Take every line containing "agent" out of the records.

══════════════════════════════

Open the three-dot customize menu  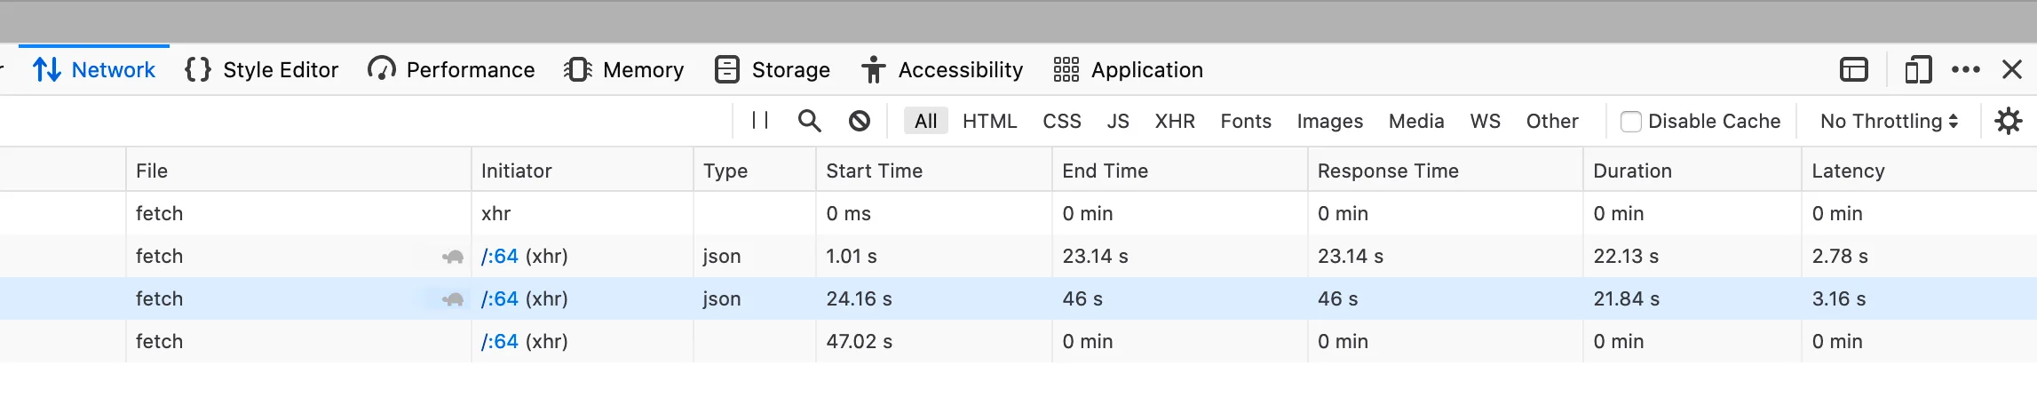click(x=1965, y=69)
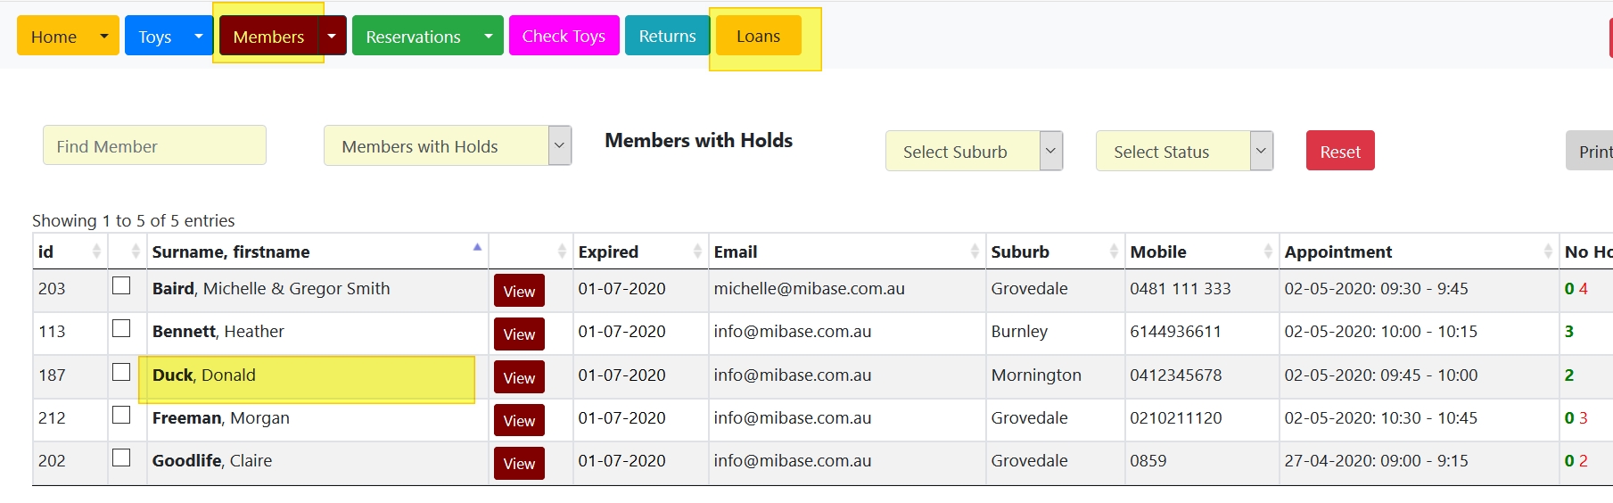The height and width of the screenshot is (503, 1613).
Task: Click the Find Member search field
Action: coord(154,146)
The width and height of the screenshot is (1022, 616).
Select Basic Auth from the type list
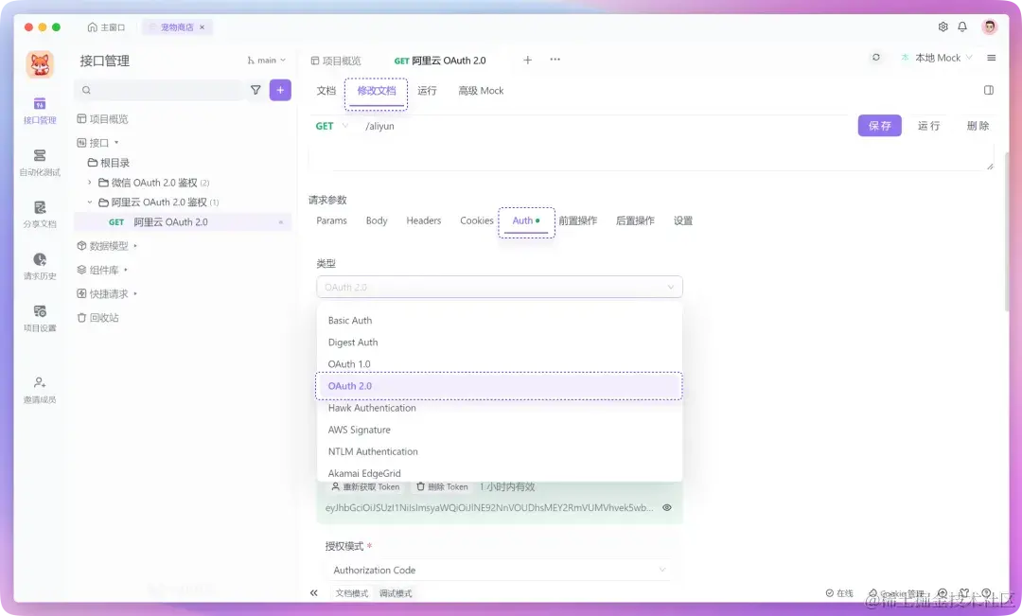[350, 320]
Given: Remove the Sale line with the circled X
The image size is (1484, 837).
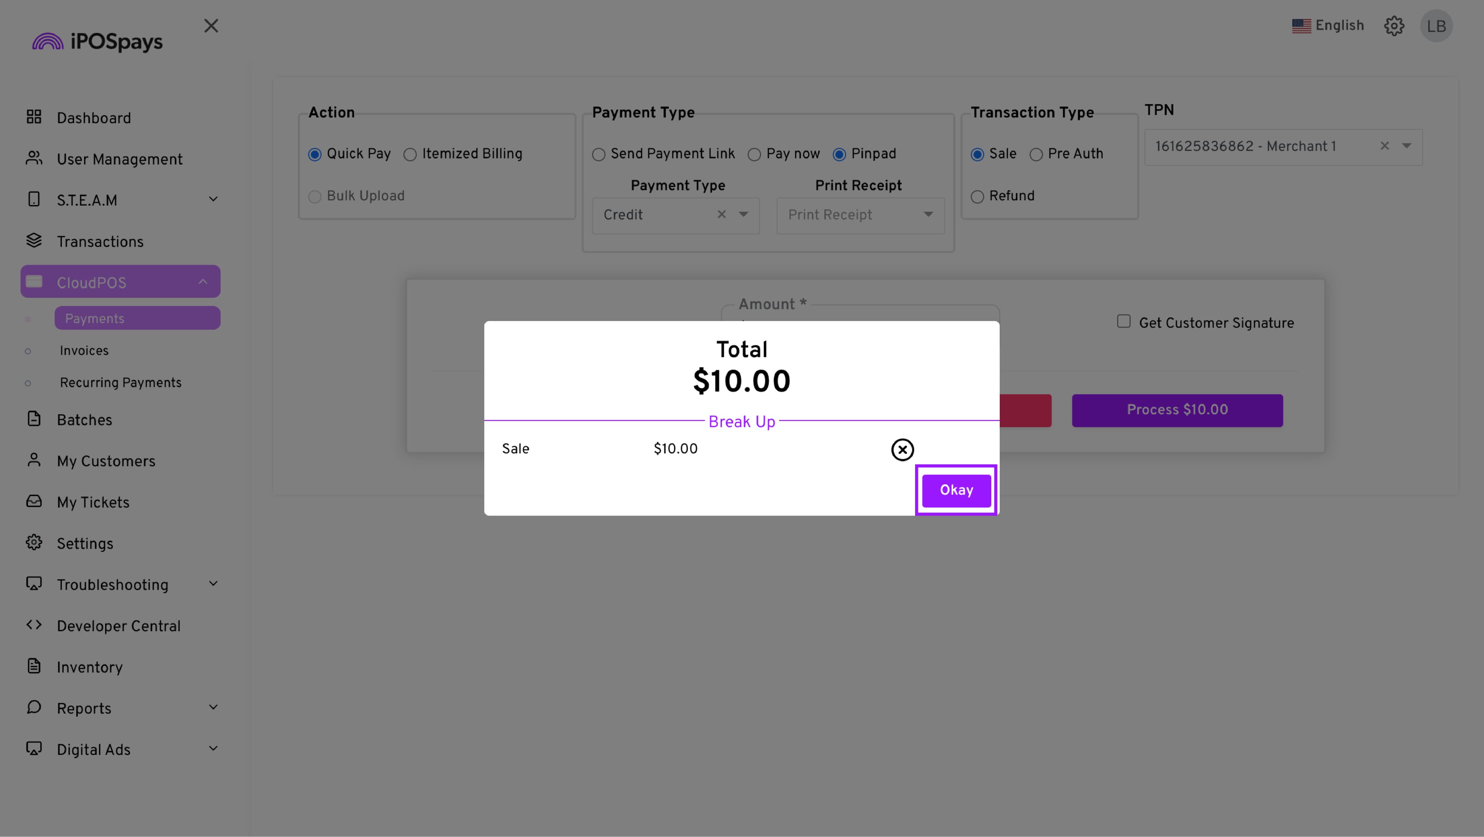Looking at the screenshot, I should coord(902,449).
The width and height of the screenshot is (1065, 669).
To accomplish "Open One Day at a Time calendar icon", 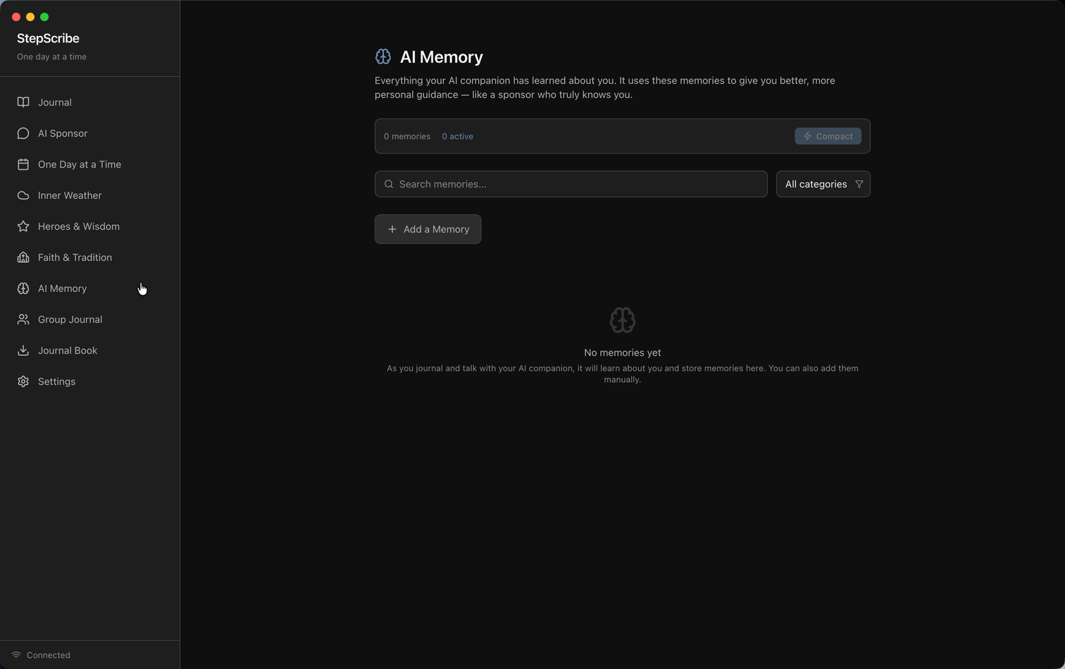I will (x=23, y=164).
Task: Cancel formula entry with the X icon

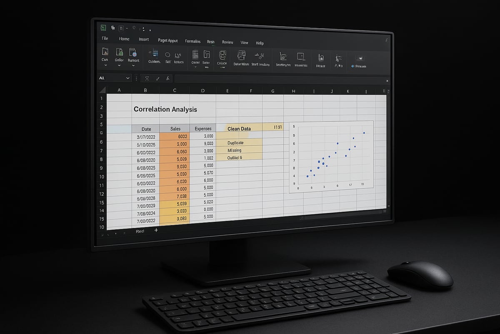Action: click(146, 78)
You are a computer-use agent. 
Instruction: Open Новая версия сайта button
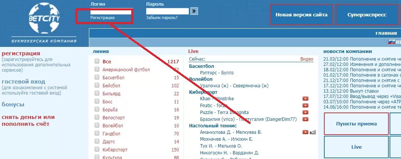pos(301,15)
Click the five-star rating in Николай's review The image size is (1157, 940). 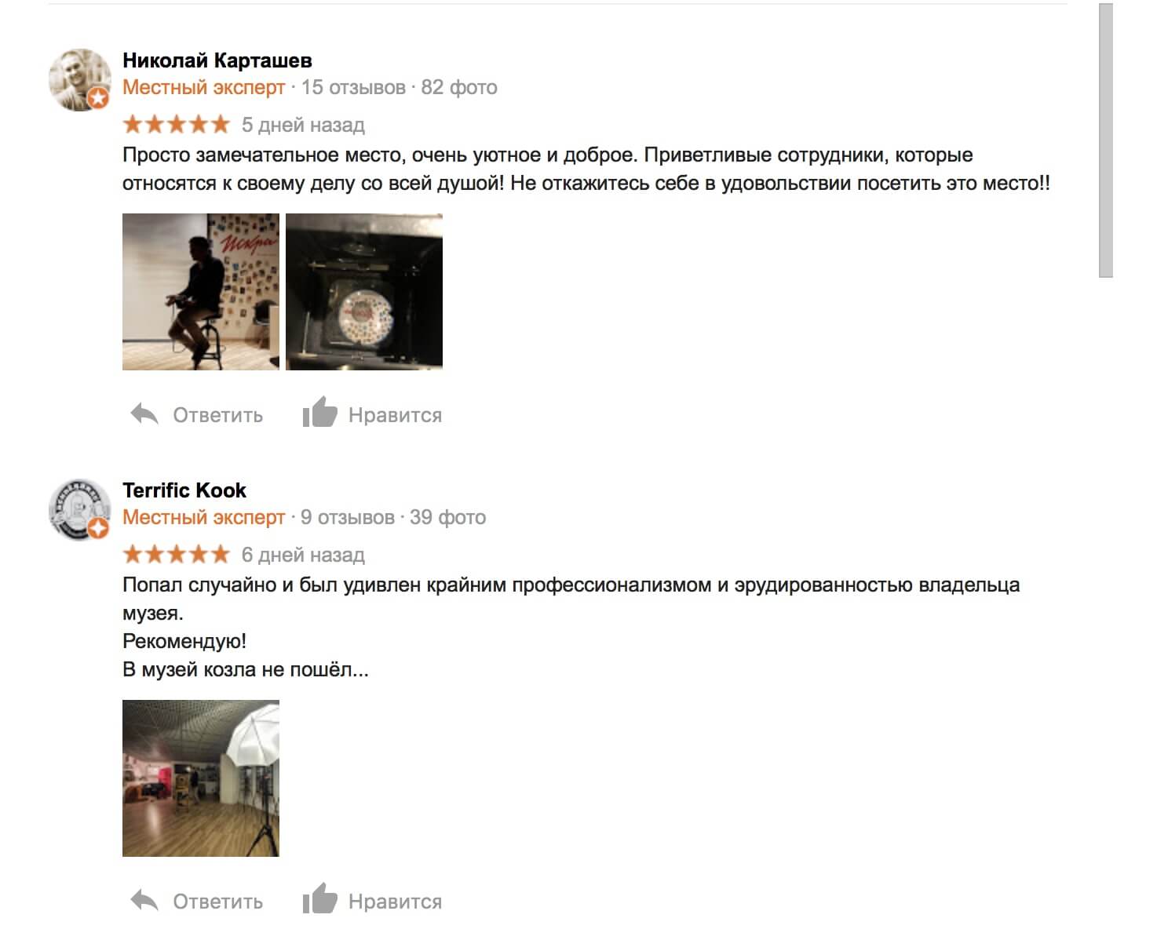[x=176, y=124]
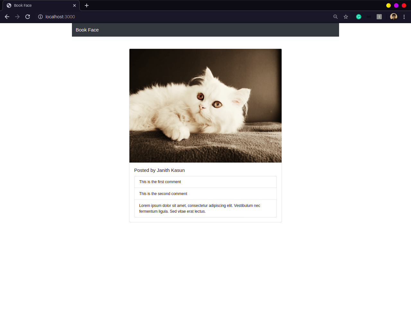Click the back navigation arrow
The height and width of the screenshot is (329, 411).
click(x=7, y=17)
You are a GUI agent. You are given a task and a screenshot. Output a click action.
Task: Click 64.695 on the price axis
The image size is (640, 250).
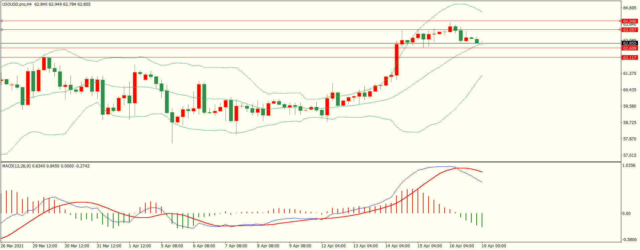[x=630, y=8]
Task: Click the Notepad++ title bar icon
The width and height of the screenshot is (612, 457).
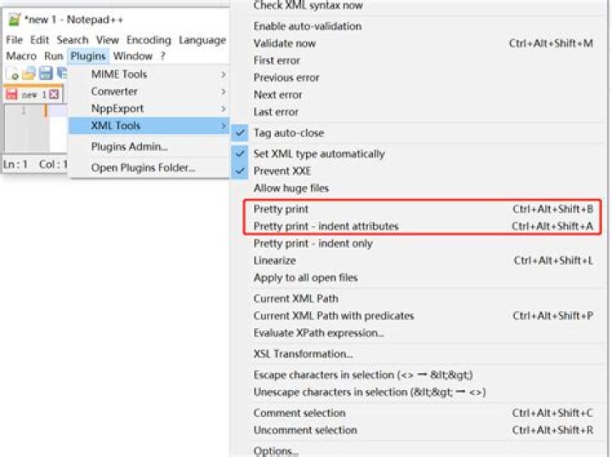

══════════════════════════════

SOLUTION TO THIS EXERCISE
You are a computer-use agent. 
You are a GUI agent. You are given a task and a screenshot. Output a click action.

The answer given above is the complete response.